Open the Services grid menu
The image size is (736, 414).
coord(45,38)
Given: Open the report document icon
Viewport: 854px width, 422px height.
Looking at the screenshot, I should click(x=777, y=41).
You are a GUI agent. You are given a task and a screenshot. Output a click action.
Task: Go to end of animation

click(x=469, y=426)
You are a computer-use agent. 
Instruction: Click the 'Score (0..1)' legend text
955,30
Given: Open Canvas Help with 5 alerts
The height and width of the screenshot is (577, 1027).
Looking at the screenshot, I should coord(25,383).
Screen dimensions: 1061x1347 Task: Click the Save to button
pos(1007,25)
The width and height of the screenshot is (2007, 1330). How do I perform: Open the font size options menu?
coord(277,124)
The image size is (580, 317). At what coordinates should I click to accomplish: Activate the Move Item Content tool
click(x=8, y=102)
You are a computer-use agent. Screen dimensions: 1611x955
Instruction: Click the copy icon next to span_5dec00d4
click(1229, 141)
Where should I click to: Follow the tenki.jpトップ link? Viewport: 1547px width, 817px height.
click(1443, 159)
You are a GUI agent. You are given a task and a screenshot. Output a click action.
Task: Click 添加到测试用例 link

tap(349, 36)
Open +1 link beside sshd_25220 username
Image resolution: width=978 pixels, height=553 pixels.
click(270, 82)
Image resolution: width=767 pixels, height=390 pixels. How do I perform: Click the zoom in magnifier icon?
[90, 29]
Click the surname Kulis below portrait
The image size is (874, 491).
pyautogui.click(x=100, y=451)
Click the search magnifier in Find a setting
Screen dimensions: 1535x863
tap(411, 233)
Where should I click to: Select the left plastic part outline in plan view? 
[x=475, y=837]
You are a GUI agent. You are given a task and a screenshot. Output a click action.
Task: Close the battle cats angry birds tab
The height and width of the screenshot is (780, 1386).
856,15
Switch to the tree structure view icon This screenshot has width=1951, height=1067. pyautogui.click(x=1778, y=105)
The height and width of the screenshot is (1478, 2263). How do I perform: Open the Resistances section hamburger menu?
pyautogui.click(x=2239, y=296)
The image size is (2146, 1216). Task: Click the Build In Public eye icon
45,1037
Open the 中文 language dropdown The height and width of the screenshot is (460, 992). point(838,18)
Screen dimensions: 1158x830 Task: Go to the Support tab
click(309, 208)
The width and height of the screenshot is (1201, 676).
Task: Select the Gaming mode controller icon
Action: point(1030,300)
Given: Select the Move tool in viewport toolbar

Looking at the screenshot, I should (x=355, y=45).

********

--- Task statement ---
The entries shown above should be duplicated exactly.

--- Task solution ---
Open the Services grid menu
The image size is (736, 414).
coord(45,38)
Given: Open the report document icon
Viewport: 854px width, 422px height.
Looking at the screenshot, I should click(x=777, y=41).
You are a GUI agent. You are given a task and a screenshot. Output a click action.
Task: Go to end of animation

click(x=469, y=426)
You are a computer-use agent. 
Instruction: Click the 'Score (0..1)' legend text
955,30
Given: Open Canvas Help with 5 alerts
The height and width of the screenshot is (577, 1027).
Looking at the screenshot, I should coord(25,383).
Screen dimensions: 1061x1347 Task: Click the Save to button
pos(1007,25)
The width and height of the screenshot is (2007, 1330). How do I perform: Open the font size options menu?
coord(277,124)
The image size is (580, 317). At what coordinates should I click to accomplish: Activate the Move Item Content tool
click(x=8, y=102)
You are a computer-use agent. Screen dimensions: 1611x955
Instruction: Click the copy icon next to span_5dec00d4
click(1229, 141)
Where should I click to: Follow the tenki.jpトップ link? Viewport: 1547px width, 817px height.
click(1443, 159)
You are a GUI agent. You are given a task and a screenshot. Output a click action.
Task: Click 添加到测试用例 link

tap(349, 36)
Open +1 link beside sshd_25220 username
Image resolution: width=978 pixels, height=553 pixels.
click(270, 82)
Image resolution: width=767 pixels, height=390 pixels. How do I perform: Click the zoom in magnifier icon?
[90, 29]
Click the surname Kulis below portrait
The image size is (874, 491).
pyautogui.click(x=100, y=451)
Click the search magnifier in Find a setting
Screen dimensions: 1535x863
tap(411, 233)
Where should I click to: Select the left plastic part outline in plan view? 
[x=475, y=837]
You are a GUI agent. You are given a task and a screenshot. Output a click action.
Task: Close the battle cats angry birds tab
The height and width of the screenshot is (780, 1386).
856,15
Switch to the tree structure view icon This screenshot has width=1951, height=1067. pyautogui.click(x=1778, y=105)
The height and width of the screenshot is (1478, 2263). How do I perform: Open the Resistances section hamburger menu?
pyautogui.click(x=2239, y=296)
The image size is (2146, 1216). Task: Click the Build In Public eye icon
45,1037
Open the 中文 language dropdown The height and width of the screenshot is (460, 992). point(838,18)
Screen dimensions: 1158x830 Task: Go to the Support tab
click(309, 208)
The width and height of the screenshot is (1201, 676).
Task: Select the Gaming mode controller icon
Action: point(1030,300)
Given: Select the Move tool in viewport toolbar

Looking at the screenshot, I should (x=355, y=45).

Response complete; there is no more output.